There is sufficient evidence to conclude that the sequence supports the contentions that the sample was selected at random at 0.1 level of significance.

Explanation of Solution

The test hypothesis is given as follows:

Null hypothesis:

$H_0:$ The sequence is random.

Alternative hypothesis:

$H_1:$ The sequence is not random.

It is given that the level of significance is $\alpha =0.1$.

For the run test, the test statistic will be based on the random variable V (the total number of runs).

In Table A.18, $P\left(V\le v*\text{ when }{H}_0\text{ is true}\right)$, where $v*=2,3,\mathrm{...20}$ (number of runs) and the values of $n_1\text{ and }{n}_2$ should be less than or equal to 10.

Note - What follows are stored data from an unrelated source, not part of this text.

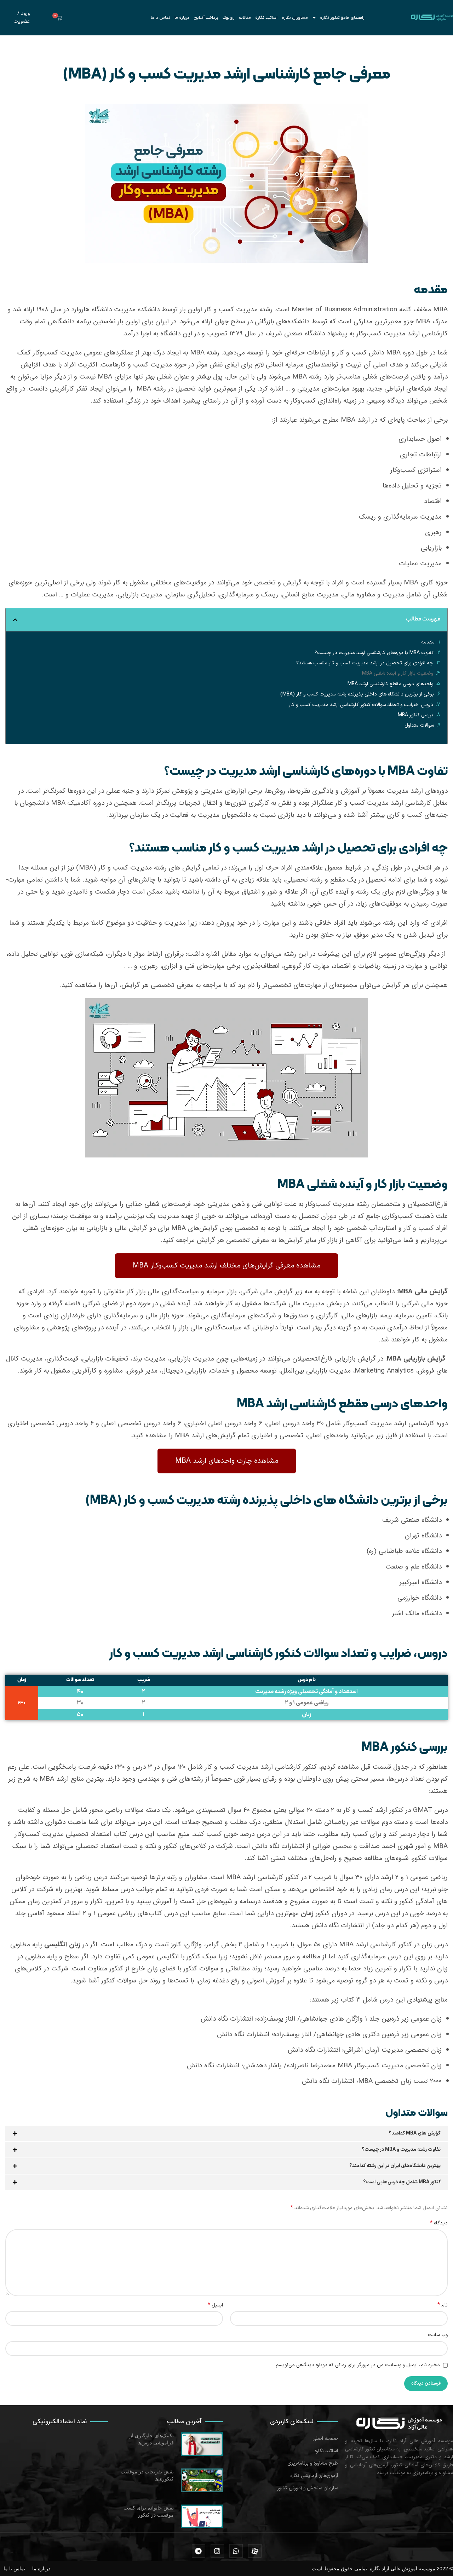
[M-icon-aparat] (255, 2551)
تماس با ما (160, 18)
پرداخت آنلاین (206, 18)
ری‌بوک (229, 18)
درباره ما (181, 18)
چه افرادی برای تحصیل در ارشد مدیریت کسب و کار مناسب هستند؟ (364, 663)
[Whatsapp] (236, 2551)
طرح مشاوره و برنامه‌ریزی (312, 2463)
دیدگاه (439, 2223)
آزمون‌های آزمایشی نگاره (314, 2475)
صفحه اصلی (325, 2438)
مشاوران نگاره (295, 18)
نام (442, 2305)
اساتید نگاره (266, 18)
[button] (15, 619)
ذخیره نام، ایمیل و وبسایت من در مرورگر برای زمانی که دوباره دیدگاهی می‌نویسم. (357, 2365)
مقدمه (428, 642)
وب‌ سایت (438, 2335)
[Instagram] (217, 2551)
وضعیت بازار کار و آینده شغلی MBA (397, 673)
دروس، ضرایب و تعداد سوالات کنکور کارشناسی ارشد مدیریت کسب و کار (361, 705)
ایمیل (215, 2305)
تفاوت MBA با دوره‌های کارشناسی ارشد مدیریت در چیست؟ (374, 653)
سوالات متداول (419, 725)
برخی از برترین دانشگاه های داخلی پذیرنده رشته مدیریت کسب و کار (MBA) (357, 694)
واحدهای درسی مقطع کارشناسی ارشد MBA (390, 684)
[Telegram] (198, 2551)
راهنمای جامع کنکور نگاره (342, 18)
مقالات (245, 18)
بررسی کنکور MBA (415, 715)
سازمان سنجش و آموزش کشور (307, 2488)
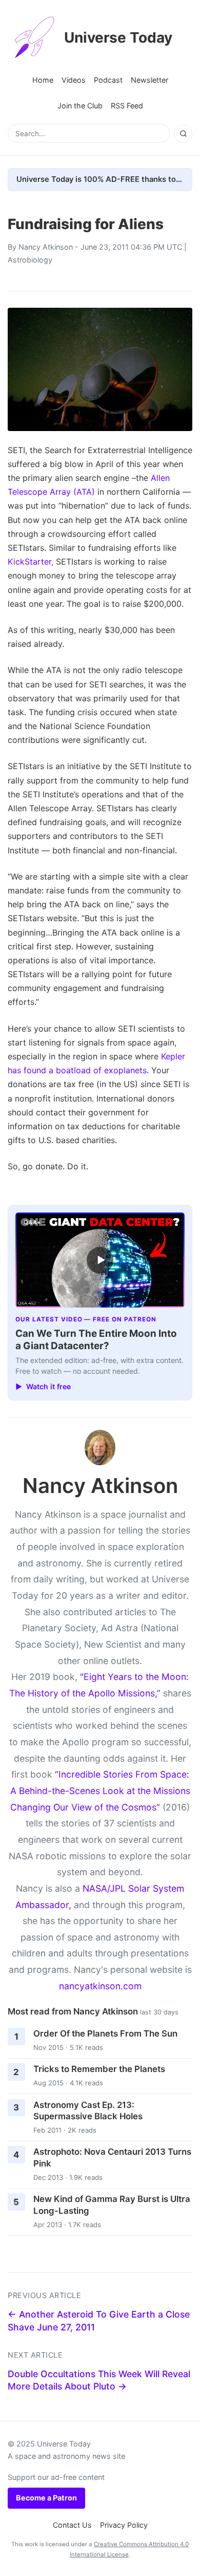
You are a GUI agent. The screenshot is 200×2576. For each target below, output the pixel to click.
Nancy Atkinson (45, 246)
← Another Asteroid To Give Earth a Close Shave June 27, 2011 (99, 2320)
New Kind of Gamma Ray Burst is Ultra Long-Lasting (111, 2205)
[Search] (183, 133)
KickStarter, (30, 561)
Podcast (108, 80)
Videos (74, 80)
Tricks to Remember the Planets (99, 2069)
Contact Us (72, 2525)
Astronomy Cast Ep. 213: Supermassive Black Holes (88, 2111)
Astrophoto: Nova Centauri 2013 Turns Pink (112, 2157)
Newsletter (149, 80)
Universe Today (118, 37)
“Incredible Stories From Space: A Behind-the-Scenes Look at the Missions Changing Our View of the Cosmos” (100, 1790)
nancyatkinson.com (100, 1986)
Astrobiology (30, 259)
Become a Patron (46, 2497)
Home (42, 80)
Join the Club (80, 105)
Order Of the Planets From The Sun (105, 2033)
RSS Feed (127, 105)
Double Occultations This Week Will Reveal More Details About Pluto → (99, 2380)
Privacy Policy (124, 2525)
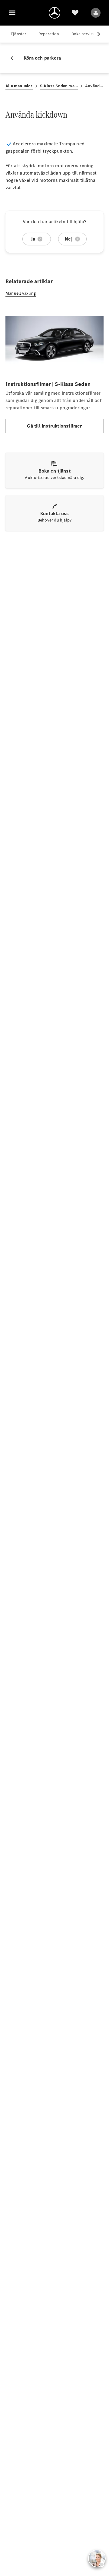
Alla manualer (19, 86)
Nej (69, 239)
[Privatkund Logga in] (95, 13)
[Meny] (12, 12)
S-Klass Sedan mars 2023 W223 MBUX (59, 86)
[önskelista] (75, 13)
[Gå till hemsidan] (54, 13)
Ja (33, 239)
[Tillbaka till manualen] (14, 58)
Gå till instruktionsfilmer (54, 426)
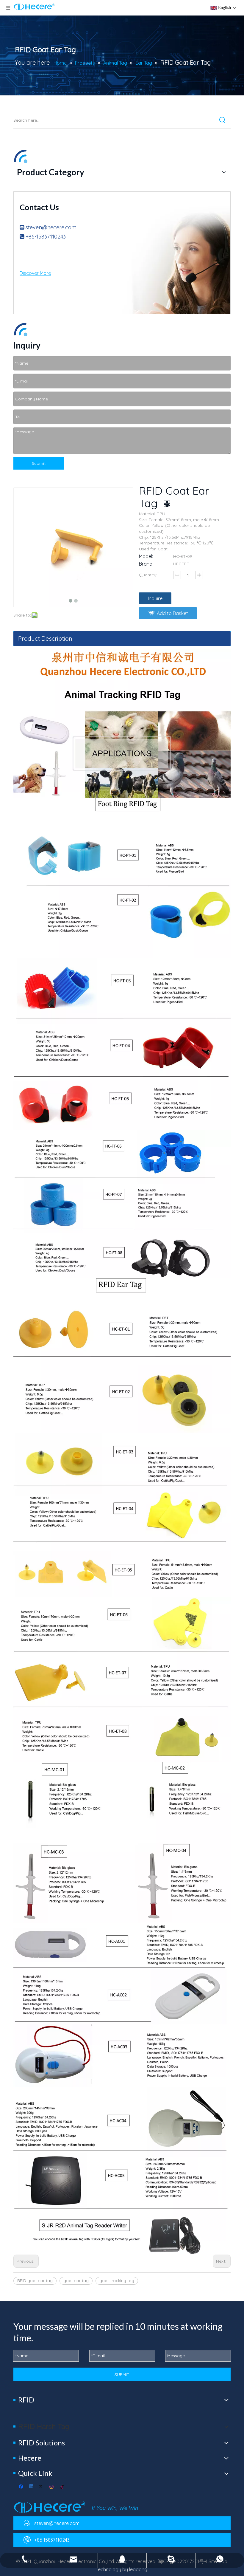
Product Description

Computation of the test statistic:

$\underset{}{\underbrace{N,N,N,N}},\underset{}{\underbrace{Y,Y}},\underset{}{\underbrace{N}},\underset{}{\underbrace{Y,Y}},\underset{}{\underbrace{N}},\underset{}{\underbrace{Y}},\underset{}{\underbrace{N,N,N,N}}$

Here, the number of runs is, $v=7$.

The number of “yes” responses is $n_1=5$.

The number of “no” responses is $n_2=10$.

In this context, the values of $n_1\text{ and }{n}_2$ are not greater than 10.

Therefore, the P-value is computed as given below:

$P\text{-value}=2\left\{P\left(V\le 7\text{ when }{H}_0\text{is true}\right)\right\}$

In Appendix A, Table A.18 “P (V ≤ v^∗ when H₀ is true) in the Runs Test”, at $v*=7$, the probability value corresponding to the column $\left(5,10\right)$ is 0.455.

Therefore, the probability of the event is given below:

$\begin{array}{c}P\text{-value}=2\left(0.455\right)\\ =0.91\end{array}$

Decision:

• If $P\text{-value}\le \alpha ,$ reject the null hypothesis $H_0$.
• If $P\text{-value}>\alpha ,$ fail to reject the null hypothesis $H_0$.

Conclusion:

Here, the P-value is greater than the level of significance.

That is, $P\text{-value}\left(=0.91\right)>\alpha \left(=0.1\right)$.

By the rejection rule, fail to reject the null hypothesis.

Therefore, there is no evidence that the sequence was not random at the 0.1 level of significance.

Thus, it can be concluded that the sequence supports the contentions that the sample was selected at random.